Current Understanding in Neutrophil Differentiation and Heterogeneity

Abstract

Neutrophils are professional phagocytes that conduct effectors functions in the innate immune systems. They are differentiated in the bone marrow (BM) and terminally differentiated neutrophils are then released into systemic circulation. Neutrophils migrate into inflammatory foci through extravasation, reverse transmigration, and chemotaxis. As neutrophils arrive at a target site, they actively participate in eliminating pathogens. They phagocytose bacteria, and eliminate them through the generation of reactive oxygen species (ROS), release of protease-enriched granules, and formation of neutrophil extracellular traps (NETs). Since neutrophils are equipped with toxic arsenals, the activation of neutrophils is tightly controlled. Priming is the process of unlocking safety mechanisms before complete activation of neutrophils. Since the first discovery of neutrophils, they were considered as a homogeneous population with an inflammatory phenotype. However, heterogenous populations of neutrophils were discovered under physiological and pathological conditions. This review outlines the normal differentiation of neutrophils in the BM, and discusses the current understandings of neutrophil heterogeneity.

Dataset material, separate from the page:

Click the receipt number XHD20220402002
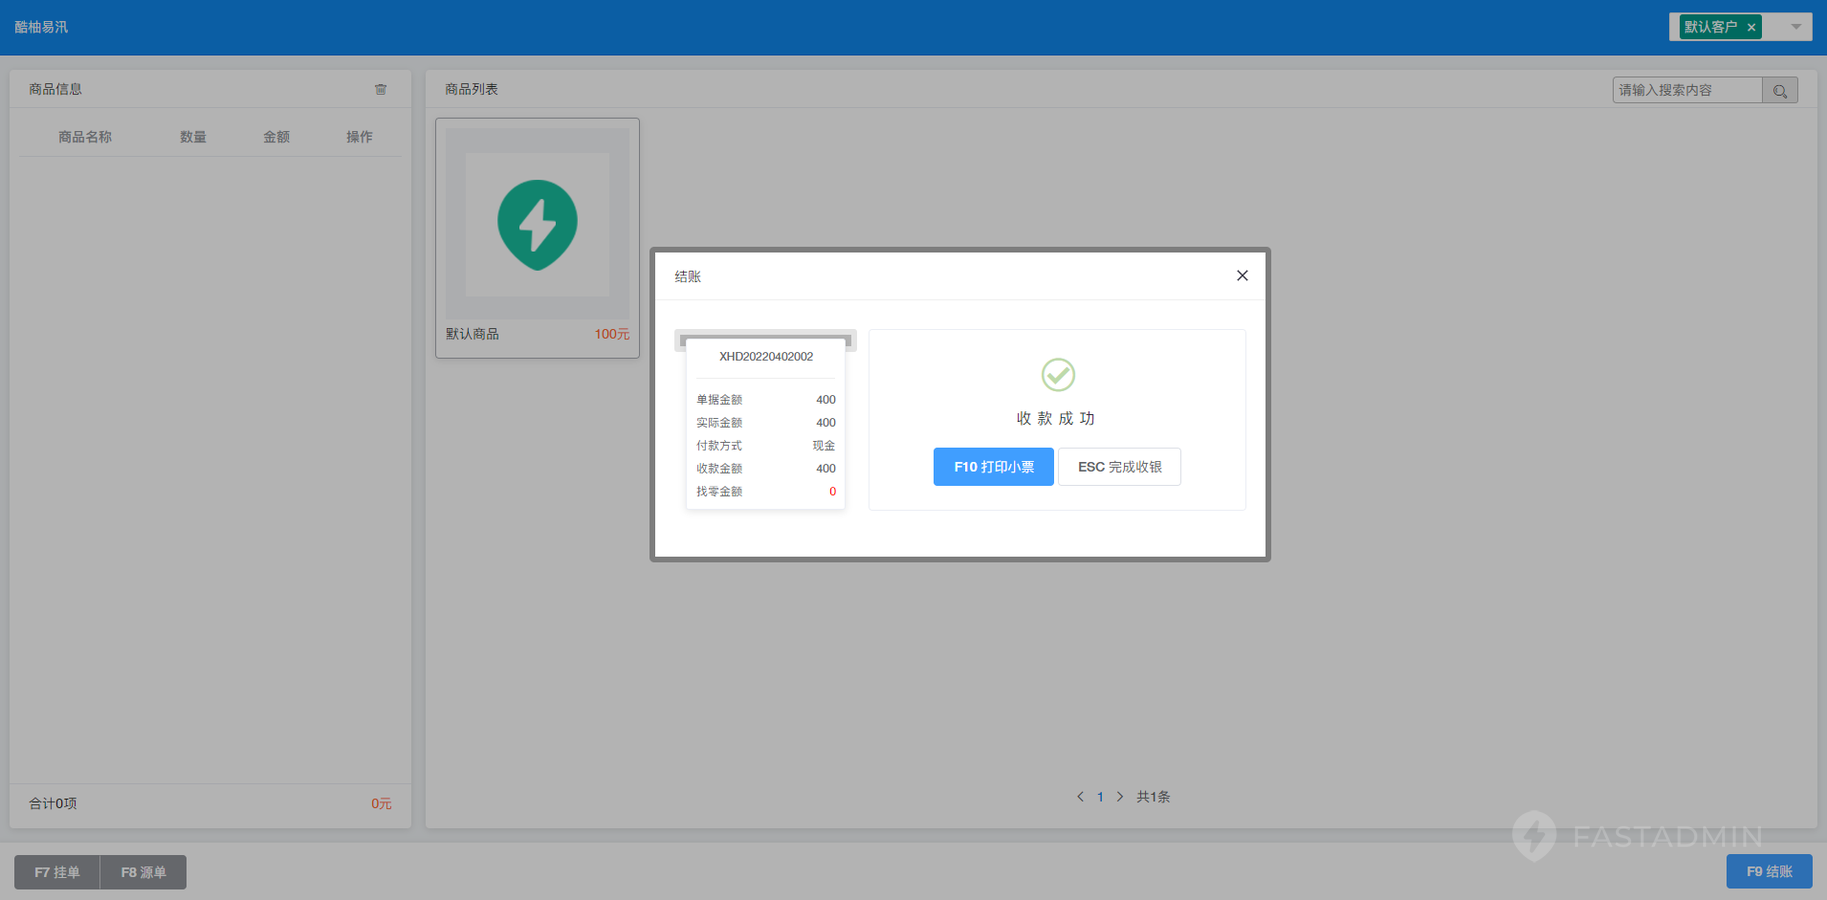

Keywords: Differentiation; Heterogeneity; Low-density neutrophil; Neutrophils; Normal-density neutrophil; Phenotype.

Figure 1

Trafficking of neutrophils in the BM. The granulopoietic compartments of neutrophils are divided into 3 different pools. Neutrophils express and shed various receptors according to their different developmental stages. CXCR2 is upregulated whereas CXCR4 and VLA-4 are downregulated. CXCR1 is constitutively expressed during neutrophil maturation. Retention of neutrophils is mediated by CXCR4/CXCL12 and VLA-4/VCAM-1 pathways. Immature neutrophils adhere to the marrow endothelial cells and stromal cells via the CXCR4/CXCL12 and VLA-4/VCAM-1 axes. The CXCR2/CXCL2-ligands induces neutrophil egress from the BM. Mature CXCR2^hi CXCR4^low neutrophils preferentially egress from the BM depending on CXCR2-ligands. G-CSF orchestrate s the trafficking of neutrophils in the BM. G-CSF induces the proliferation of granulocytic progenitors and enhances the egress of neutrophils by inhibiting CXCR4/CXCL12. DCs regulate G-CSF production in the BM. Aged neutrophils are cleared by the BM. Senescent neutrophils show decreased expressions of CXCR2 and CD62L with increased expressions of CXCR4 and CCR5. This surface marker profile of aged neutrophils ensures homing back to the BM where BM macrophages destroy the aged neutrophils.

Figure 2

Different phenotypes of circulating neutrophils. Based on their weight, neutrophils are divided into either NDNs and LDNs. NDNs include immature neutrophils, resting neutrophils, primed neutrophils, and activated neutrophils. LDNs include immature LDNs, pro-inflammatory LDNs, immunosuppressive LDNs, and exhausted neutrophils. Immature LDNs and proinflammatory LDNs are further classified as inflammatory LDNs, whereas immunosuppressive LDNs and exhausted neutrophils are classified as suppressive LDNs. Although this illustration depicts a schematic classification of neutrophils, it is still unclear whether these are distinct neutrophil subsets.